All that should be output is the block of lines below from the line with "Onboarding VS & VR (90, 1291)" to the line with "Verbreitung (220, 810)", both included, exactly as written.

---------------

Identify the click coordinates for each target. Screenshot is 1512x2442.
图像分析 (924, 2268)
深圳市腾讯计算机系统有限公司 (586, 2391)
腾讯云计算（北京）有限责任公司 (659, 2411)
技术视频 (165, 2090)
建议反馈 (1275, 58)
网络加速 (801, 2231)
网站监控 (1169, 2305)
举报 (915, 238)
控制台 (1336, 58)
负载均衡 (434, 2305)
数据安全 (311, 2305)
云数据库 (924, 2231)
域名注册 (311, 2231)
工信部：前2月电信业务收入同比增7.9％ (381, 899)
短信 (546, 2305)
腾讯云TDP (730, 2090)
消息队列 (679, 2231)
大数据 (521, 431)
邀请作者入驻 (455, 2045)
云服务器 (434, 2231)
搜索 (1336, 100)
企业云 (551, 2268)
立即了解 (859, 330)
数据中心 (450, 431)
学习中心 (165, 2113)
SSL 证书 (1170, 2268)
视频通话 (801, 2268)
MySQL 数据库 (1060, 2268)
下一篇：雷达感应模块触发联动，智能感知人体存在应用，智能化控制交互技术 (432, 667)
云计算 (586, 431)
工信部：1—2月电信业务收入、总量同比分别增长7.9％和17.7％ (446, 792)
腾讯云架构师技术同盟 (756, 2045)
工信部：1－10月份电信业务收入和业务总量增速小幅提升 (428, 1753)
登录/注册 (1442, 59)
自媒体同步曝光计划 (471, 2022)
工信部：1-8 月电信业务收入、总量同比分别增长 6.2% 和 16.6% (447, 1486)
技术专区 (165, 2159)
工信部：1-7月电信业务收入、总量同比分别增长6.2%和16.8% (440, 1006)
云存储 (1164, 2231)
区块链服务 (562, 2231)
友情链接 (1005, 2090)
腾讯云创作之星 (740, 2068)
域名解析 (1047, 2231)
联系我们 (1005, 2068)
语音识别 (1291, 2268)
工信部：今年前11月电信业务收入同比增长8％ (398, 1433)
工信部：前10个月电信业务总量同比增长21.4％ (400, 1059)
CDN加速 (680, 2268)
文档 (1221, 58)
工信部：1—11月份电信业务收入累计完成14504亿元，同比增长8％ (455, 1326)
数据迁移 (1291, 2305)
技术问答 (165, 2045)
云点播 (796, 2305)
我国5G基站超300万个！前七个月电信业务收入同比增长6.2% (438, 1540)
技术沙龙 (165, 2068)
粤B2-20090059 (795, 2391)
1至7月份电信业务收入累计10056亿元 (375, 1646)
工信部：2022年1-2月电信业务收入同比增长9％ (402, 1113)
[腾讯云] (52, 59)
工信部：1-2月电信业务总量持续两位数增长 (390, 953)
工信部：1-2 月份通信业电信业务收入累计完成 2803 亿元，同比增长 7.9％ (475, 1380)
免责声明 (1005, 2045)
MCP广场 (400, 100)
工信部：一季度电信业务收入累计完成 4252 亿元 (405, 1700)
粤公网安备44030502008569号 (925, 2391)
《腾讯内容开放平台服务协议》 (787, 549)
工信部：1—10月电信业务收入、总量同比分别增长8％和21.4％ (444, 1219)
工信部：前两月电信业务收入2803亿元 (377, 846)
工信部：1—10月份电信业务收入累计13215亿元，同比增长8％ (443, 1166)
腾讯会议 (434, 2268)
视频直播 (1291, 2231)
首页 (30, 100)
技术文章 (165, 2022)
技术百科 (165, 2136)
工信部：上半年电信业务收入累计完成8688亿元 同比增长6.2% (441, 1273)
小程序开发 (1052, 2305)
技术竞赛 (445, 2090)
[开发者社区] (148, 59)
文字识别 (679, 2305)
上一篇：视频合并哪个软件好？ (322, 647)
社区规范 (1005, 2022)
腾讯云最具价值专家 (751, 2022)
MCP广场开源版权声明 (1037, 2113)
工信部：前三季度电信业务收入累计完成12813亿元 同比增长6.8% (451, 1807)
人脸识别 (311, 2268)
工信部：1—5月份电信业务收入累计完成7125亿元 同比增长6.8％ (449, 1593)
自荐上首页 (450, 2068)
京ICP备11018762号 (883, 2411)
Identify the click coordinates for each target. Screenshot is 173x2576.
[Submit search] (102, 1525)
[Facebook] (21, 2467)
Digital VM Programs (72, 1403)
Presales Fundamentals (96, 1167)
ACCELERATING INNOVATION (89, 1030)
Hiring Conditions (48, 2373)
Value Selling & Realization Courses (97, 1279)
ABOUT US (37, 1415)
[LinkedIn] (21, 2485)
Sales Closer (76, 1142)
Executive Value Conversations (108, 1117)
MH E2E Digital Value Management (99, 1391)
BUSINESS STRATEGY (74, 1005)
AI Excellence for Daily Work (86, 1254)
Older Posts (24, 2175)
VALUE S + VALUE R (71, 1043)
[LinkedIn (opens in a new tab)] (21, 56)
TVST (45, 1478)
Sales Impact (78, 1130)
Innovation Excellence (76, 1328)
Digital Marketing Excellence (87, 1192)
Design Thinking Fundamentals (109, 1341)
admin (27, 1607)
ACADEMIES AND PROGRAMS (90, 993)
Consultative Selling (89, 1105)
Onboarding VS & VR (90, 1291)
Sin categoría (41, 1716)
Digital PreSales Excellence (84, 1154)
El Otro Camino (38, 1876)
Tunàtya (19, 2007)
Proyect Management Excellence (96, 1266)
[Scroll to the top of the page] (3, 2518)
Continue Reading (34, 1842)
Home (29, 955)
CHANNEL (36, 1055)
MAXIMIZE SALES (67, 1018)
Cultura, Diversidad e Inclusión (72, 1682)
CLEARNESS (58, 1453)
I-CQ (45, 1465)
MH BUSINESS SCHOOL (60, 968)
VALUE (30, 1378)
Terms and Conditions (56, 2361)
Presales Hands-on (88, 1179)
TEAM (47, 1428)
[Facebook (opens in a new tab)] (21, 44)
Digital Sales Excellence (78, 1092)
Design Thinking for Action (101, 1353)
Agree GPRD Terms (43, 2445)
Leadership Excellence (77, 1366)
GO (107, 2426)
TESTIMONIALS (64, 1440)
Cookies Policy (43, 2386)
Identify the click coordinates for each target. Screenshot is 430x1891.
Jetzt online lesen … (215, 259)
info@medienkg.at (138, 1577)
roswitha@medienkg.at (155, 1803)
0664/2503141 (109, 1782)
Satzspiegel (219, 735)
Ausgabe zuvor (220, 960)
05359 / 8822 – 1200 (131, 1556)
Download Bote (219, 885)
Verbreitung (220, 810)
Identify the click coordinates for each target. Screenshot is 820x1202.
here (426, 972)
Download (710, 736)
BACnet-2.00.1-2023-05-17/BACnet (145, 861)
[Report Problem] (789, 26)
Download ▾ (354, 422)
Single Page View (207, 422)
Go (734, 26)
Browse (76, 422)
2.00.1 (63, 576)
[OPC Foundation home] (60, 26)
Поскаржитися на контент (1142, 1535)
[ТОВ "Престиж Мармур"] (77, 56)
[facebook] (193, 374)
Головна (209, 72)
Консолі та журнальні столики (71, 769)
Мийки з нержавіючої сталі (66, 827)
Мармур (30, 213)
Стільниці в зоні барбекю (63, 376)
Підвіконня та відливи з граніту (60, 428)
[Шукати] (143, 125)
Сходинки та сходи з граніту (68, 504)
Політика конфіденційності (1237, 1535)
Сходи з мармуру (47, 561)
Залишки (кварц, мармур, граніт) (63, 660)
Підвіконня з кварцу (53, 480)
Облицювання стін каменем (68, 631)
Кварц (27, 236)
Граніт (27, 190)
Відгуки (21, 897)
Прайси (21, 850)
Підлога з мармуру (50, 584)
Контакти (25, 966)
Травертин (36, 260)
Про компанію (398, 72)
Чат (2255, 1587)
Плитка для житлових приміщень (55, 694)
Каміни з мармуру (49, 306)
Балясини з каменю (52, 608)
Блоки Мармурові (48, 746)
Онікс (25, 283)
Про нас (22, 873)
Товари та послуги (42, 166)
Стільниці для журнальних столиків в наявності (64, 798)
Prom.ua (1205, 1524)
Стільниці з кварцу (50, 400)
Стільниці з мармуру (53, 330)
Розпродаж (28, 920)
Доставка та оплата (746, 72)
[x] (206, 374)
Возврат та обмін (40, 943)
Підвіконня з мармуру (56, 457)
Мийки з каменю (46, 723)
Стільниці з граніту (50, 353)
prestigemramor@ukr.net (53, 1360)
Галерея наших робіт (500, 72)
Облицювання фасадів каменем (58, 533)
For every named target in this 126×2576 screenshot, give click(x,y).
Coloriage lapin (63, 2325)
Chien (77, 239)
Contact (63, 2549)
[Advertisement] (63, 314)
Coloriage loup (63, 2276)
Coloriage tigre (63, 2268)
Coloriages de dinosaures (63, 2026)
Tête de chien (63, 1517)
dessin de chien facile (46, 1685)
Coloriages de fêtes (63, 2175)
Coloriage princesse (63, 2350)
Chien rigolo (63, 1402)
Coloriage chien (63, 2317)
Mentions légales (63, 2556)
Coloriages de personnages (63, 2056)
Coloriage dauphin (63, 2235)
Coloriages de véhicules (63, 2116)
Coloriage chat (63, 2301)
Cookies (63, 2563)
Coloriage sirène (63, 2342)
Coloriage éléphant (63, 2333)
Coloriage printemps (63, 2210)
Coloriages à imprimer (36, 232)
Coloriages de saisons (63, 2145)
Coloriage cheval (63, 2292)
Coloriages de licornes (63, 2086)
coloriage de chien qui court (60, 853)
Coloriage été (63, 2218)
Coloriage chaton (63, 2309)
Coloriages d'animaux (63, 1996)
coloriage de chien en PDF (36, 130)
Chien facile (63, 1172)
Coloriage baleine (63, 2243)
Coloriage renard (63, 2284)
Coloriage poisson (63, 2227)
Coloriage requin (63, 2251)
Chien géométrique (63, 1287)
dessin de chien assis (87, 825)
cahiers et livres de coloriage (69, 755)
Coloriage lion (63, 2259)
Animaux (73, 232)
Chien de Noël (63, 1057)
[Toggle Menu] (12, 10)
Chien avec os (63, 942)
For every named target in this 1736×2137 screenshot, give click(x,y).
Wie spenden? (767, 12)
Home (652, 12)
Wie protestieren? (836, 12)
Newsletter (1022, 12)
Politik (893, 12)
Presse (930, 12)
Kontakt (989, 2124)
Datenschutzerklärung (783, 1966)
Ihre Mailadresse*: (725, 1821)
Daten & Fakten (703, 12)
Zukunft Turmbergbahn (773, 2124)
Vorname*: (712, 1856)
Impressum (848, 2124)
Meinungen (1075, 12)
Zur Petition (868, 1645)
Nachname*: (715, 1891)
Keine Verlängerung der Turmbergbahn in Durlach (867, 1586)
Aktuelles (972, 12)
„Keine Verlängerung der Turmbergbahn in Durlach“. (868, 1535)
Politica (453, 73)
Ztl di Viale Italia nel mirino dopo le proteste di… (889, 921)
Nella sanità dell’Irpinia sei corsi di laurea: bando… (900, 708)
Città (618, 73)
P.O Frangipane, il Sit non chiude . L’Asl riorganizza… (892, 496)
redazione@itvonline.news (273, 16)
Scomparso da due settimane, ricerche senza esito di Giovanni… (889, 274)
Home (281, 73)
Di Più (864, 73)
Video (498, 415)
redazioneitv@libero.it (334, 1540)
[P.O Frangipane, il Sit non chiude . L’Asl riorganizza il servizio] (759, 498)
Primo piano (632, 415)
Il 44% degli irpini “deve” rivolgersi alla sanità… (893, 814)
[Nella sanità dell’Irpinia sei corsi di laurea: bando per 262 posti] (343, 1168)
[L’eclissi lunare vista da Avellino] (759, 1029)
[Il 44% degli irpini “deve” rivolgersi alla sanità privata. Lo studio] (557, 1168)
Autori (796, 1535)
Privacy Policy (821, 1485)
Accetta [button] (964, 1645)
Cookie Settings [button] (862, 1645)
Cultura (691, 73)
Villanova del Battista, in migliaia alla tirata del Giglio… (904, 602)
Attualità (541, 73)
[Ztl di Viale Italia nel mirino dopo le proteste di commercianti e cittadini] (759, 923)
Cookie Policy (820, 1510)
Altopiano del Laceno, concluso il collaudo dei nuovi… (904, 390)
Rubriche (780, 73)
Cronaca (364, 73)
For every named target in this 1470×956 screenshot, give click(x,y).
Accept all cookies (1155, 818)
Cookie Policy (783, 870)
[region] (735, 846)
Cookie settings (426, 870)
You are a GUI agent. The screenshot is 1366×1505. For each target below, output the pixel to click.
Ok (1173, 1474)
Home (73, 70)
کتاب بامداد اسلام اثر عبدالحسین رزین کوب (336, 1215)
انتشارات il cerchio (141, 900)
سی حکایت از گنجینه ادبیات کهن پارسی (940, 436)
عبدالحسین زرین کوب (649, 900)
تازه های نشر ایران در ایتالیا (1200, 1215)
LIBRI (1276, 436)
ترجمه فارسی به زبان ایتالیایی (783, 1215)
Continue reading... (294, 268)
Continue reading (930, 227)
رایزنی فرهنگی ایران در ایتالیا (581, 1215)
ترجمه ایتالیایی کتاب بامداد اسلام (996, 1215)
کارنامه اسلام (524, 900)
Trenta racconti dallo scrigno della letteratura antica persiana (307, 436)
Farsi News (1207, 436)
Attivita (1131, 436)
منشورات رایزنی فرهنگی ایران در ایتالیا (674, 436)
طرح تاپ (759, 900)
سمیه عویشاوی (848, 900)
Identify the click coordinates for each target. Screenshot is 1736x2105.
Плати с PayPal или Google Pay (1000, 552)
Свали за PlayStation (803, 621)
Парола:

---------------

◆ **FINISHED EXERCISE**
Onboarding VS & VR (90, 1291)
Sin categoría (41, 1716)
Digital PreSales Excellence (84, 1154)
El Otro Camino (38, 1876)
Tunàtya (19, 2007)
Proyect Management Excellence (96, 1266)
[Scroll to the top of the page] (3, 2518)
Continue Reading (34, 1842)
Home (29, 955)
CHANNEL (36, 1055)
MAXIMIZE SALES (67, 1018)
Cultura, Diversidad e Inclusión (72, 1682)
CLEARNESS (58, 1453)
I-CQ (45, 1465)
MH BUSINESS SCHOOL (60, 968)
VALUE (30, 1378)
Terms and Conditions (56, 2361)
Presales Hands-on (88, 1179)
TEAM (47, 1428)
[Facebook (opens in a new tab)] (21, 44)
Digital Sales Excellence (78, 1092)
Design Thinking for Action (101, 1353)
Agree GPRD Terms (43, 2445)
Leadership Excellence (77, 1366)
GO (107, 2426)
TESTIMONIALS (64, 1440)
Cookies Policy (43, 2386)
Identify the click coordinates for each target. Screenshot is 430x1891.
Jetzt online lesen … (215, 259)
info@medienkg.at (138, 1577)
roswitha@medienkg.at (155, 1803)
0664/2503141 (109, 1782)
Satzspiegel (219, 735)
Ausgabe zuvor (220, 960)
05359 / 8822 – 1200 (131, 1556)
Download Bote (219, 885)
Verbreitung (220, 810)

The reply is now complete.